A partire da marzo 2027, il Giappone applicherà una nuova legge che aumenterà il prezzo di circa 1.100 farmaci con obbligo di ricetta, quelli che hanno versioni simili da banco. La misura mira a ridurre la spesa pubblica per la sanità, ma per i cittadini significa che dovranno pagare più di tasca propria per farmaci comuni come antidolorifici o antinfluenzali, che prima erano quasi interamente coperti dall'assicurazione.
Il sistema sanitario giapponese si stringe la cinghia 💊
La strategia tecnica è semplice: eliminare il sussidio statale per i farmaci con obbligo di ricetta che duplicano le opzioni da banco. Il governo stima che questo farà risparmiare miliardi di yen all'anno. A tal fine, è stato creato un elenco di medicinali con principi attivi identici a quelli da banco.
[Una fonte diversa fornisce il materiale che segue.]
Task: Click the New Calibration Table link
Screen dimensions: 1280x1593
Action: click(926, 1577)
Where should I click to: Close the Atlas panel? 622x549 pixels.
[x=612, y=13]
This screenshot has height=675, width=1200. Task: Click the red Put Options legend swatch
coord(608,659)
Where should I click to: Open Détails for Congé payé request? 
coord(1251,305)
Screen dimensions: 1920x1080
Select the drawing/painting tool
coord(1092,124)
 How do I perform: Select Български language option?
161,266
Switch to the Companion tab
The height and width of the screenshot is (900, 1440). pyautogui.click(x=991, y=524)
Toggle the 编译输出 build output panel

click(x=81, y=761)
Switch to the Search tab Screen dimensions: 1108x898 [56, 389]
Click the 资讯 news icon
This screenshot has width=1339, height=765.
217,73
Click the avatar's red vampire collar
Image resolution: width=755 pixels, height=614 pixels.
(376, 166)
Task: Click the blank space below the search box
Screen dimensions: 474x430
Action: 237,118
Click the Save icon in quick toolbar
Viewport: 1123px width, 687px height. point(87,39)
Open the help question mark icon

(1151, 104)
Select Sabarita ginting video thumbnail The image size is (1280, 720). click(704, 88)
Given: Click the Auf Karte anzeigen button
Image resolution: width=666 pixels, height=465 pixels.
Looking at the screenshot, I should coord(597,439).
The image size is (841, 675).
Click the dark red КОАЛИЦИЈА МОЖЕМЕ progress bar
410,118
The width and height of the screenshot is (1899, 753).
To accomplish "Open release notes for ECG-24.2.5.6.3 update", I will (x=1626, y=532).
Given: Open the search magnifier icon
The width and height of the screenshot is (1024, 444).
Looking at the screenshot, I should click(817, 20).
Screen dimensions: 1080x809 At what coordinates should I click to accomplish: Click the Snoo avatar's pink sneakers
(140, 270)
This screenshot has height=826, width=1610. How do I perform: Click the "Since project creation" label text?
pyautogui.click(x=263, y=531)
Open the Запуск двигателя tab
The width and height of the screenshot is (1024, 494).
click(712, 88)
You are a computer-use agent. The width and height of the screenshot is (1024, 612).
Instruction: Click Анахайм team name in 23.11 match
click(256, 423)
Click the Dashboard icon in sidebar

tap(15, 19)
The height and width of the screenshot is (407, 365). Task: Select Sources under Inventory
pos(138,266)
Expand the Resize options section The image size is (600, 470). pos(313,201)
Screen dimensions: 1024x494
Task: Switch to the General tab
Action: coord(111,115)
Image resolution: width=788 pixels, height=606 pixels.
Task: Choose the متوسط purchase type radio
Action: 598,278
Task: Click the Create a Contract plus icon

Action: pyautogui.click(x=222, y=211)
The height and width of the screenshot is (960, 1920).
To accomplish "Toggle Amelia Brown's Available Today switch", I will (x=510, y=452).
I pazienti che insistono per la ricetta pagheranno l'intera differenza, incentivando l'uso di alternative generiche o l'acquisto diretto in farmacia.
Per i giapponesi, la salute diventa a pagamento 💴
Ora, se un giapponese ha mal di testa, non dovrà solo scegliere tra ibuprofene o paracetamolo, ma anche tra pagare un extra o accontentarsi della versione del supermercato. Il governo confida che la gente opti per l'opzione più economica, ma è certo che molti continueranno a chiedere la ricetta per abitudine. Alla fine, la misura farà sì che anche un comune raffreddore pesi sul portafoglio.